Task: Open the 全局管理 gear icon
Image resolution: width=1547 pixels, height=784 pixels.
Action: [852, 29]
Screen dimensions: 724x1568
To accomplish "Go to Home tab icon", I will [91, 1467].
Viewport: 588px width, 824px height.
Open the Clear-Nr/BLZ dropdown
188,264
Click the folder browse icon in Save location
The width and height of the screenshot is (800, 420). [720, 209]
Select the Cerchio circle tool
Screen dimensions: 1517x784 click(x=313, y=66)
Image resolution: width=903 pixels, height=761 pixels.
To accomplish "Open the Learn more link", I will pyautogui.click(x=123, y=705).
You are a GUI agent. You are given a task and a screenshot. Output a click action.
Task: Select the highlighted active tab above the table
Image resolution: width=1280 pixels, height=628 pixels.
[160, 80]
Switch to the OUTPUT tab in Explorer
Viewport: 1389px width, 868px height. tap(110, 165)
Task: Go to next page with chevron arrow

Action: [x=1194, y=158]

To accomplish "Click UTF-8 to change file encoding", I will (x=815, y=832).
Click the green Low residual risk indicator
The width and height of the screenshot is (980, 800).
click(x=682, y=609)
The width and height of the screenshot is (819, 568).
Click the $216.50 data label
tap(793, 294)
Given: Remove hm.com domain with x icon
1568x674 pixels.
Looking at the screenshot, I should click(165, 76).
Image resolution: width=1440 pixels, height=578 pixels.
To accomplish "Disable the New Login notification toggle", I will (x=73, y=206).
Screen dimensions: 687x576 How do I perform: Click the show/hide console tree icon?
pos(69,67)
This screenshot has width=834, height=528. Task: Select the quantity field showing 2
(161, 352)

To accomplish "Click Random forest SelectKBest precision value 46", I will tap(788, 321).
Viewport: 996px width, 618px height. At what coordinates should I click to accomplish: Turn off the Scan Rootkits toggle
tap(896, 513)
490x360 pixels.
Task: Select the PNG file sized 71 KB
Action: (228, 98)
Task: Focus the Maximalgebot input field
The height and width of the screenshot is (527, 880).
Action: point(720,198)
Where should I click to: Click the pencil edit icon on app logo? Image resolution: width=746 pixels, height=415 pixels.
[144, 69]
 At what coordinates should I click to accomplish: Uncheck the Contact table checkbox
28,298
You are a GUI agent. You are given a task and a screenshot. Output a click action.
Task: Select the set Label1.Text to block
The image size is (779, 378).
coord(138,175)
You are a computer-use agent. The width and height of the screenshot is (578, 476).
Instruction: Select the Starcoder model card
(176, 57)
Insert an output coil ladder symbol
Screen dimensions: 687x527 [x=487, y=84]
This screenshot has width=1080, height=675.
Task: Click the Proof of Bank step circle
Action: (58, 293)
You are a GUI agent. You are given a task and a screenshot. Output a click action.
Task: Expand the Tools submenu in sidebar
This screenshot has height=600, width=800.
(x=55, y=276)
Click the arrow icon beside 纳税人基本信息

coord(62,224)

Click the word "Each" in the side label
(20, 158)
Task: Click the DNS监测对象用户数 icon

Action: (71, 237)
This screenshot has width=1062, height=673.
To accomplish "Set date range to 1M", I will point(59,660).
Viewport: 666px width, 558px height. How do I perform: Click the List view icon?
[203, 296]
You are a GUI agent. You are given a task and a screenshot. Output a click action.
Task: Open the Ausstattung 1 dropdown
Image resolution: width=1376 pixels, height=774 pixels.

-- -- --

Task brief
Copy out the full listing above. Keep every word as it is.

Written solution
Task: Open the 全局管理 gear icon
Image resolution: width=1547 pixels, height=784 pixels.
Action: [852, 29]
Screen dimensions: 724x1568
To accomplish "Go to Home tab icon", I will [91, 1467].
Viewport: 588px width, 824px height.
Open the Clear-Nr/BLZ dropdown
188,264
Click the folder browse icon in Save location
The width and height of the screenshot is (800, 420). [720, 209]
Select the Cerchio circle tool
Screen dimensions: 1517x784 click(x=313, y=66)
Image resolution: width=903 pixels, height=761 pixels.
To accomplish "Open the Learn more link", I will pyautogui.click(x=123, y=705).
You are a GUI agent. You are given a task and a screenshot. Output a click action.
Task: Select the highlighted active tab above the table
Image resolution: width=1280 pixels, height=628 pixels.
[160, 80]
Switch to the OUTPUT tab in Explorer
Viewport: 1389px width, 868px height. tap(110, 165)
Task: Go to next page with chevron arrow

Action: [x=1194, y=158]

To accomplish "Click UTF-8 to change file encoding", I will (x=815, y=832).
Click the green Low residual risk indicator
The width and height of the screenshot is (980, 800).
click(x=682, y=609)
The width and height of the screenshot is (819, 568).
Click the $216.50 data label
tap(793, 294)
Given: Remove hm.com domain with x icon
1568x674 pixels.
Looking at the screenshot, I should click(165, 76).
Image resolution: width=1440 pixels, height=578 pixels.
To accomplish "Disable the New Login notification toggle", I will (x=73, y=206).
Screen dimensions: 687x576 How do I perform: Click the show/hide console tree icon?
pos(69,67)
This screenshot has width=834, height=528. Task: Select the quantity field showing 2
(161, 352)

To accomplish "Click Random forest SelectKBest precision value 46", I will tap(788, 321).
Viewport: 996px width, 618px height. At what coordinates should I click to accomplish: Turn off the Scan Rootkits toggle
tap(896, 513)
490x360 pixels.
Task: Select the PNG file sized 71 KB
Action: (228, 98)
Task: Focus the Maximalgebot input field
The height and width of the screenshot is (527, 880).
Action: point(720,198)
Where should I click to: Click the pencil edit icon on app logo? Image resolution: width=746 pixels, height=415 pixels.
[144, 69]
 At what coordinates should I click to accomplish: Uncheck the Contact table checkbox
28,298
You are a GUI agent. You are given a task and a screenshot. Output a click action.
Task: Select the set Label1.Text to block
The image size is (779, 378).
coord(138,175)
You are a computer-use agent. The width and height of the screenshot is (578, 476).
Instruction: Select the Starcoder model card
(176, 57)
Insert an output coil ladder symbol
Screen dimensions: 687x527 [x=487, y=84]
This screenshot has width=1080, height=675.
Task: Click the Proof of Bank step circle
Action: (58, 293)
You are a GUI agent. You are given a task and a screenshot. Output a click action.
Task: Expand the Tools submenu in sidebar
This screenshot has height=600, width=800.
(x=55, y=276)
Click the arrow icon beside 纳税人基本信息

coord(62,224)

Click the word "Each" in the side label
(20, 158)
Task: Click the DNS监测对象用户数 icon

Action: (71, 237)
This screenshot has width=1062, height=673.
To accomplish "Set date range to 1M", I will point(59,660).
Viewport: 666px width, 558px height. How do I perform: Click the List view icon?
[203, 296]
You are a GUI agent. You are given a task and a screenshot. Output a click action.
Task: Open the Ausstattung 1 dropdown
Image resolution: width=1376 pixels, height=774 pixels.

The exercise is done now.